Biometric data like fingerprints and iris scans are touted as the best and most secure tools for data protection and authentication. This is why so many government agencies, federal and state, are turning to vendors like ID.me to provide biometric identification. This seems sensible: Biometric data is personal and permanent. It is unique to each of us and cannot be changed.
These days, we often use either our face or fingerprints to access sensitive data on our devices. But new technologies are threatening to undermine the security of Americans’ biometric data. The patterns of your face, irises, and even fingerprints can now be stolen from a distance.
In 2017, Researchers from Japan's National Institute of Informatics developed the capability to lift exposed fingerprints from photographs. The technology then worked up to ten feet away. Researchers claimed that modern phone cameras were by then powerful enough to capture the necessary fine details of a fingerprint. This means that nearly any photograph, like those on our social media profiles where fingertips are exposed, could be vulnerable. The technology has already been deployed against terrorist organizations, but it could easily be targeted against vulnerable groups or individuals with little recourse.
Similar to the fingerprint technology, iris recognition software utilizes cameras to scan your personal biometric information.
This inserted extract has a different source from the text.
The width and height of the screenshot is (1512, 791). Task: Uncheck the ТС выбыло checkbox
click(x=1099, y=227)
In 2015, researchers at Carnegie Mellon University’s CyLab Biometrics Center created recognition software that can scan and record data from a person’s iris up to forty feet away.
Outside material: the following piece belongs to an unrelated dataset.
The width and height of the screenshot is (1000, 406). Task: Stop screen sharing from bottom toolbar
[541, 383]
One suggested use for iris recognition technology at a distance is for police traffic stops. By scanning a driver’s iris through rearview mirrors, a police officer could know the driver’s identity and history while still sitting in a cruiser. It doesn’t take a lot of imagination to see how this technology could be weaponized by cybercriminals.
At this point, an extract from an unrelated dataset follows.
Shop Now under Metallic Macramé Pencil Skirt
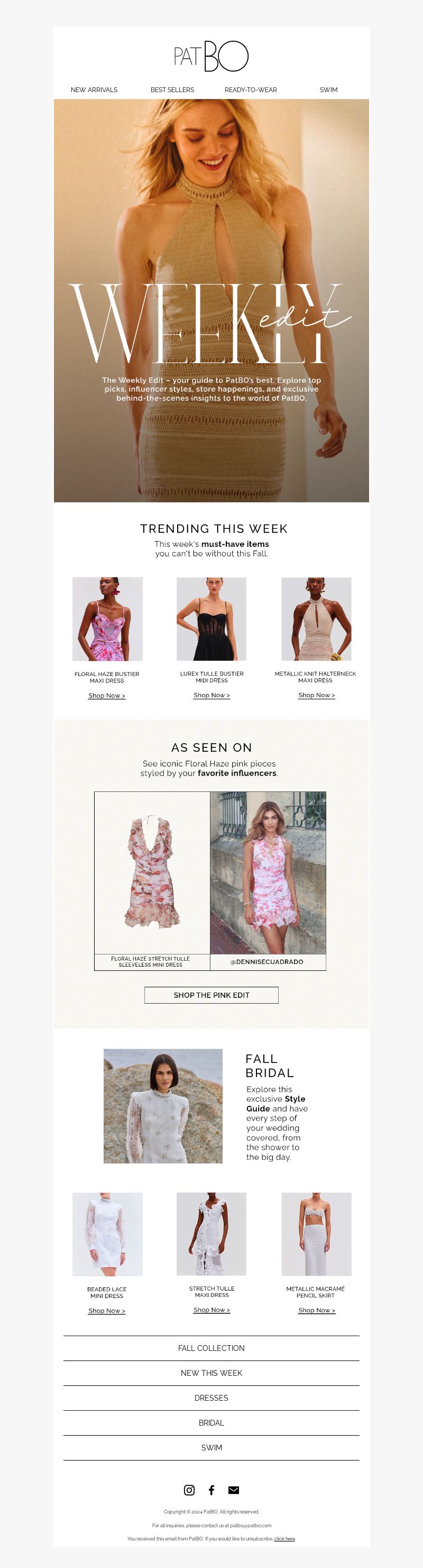 (x=317, y=1310)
Also of concern is the degree to which biometric scanning is available for private use. In 2019, the popular social media platform TikTok began testing a feature in China that would allow users to search for content by scanning for people’s faces. Facebook already uses facial recognition software to automatically tag individuals in photos.
These technologies have undoubtedly matured in the last few years. Bottom line: The patterns in our eyes and on our fingertips can be taken at a distance. They are no longer quite “ours.”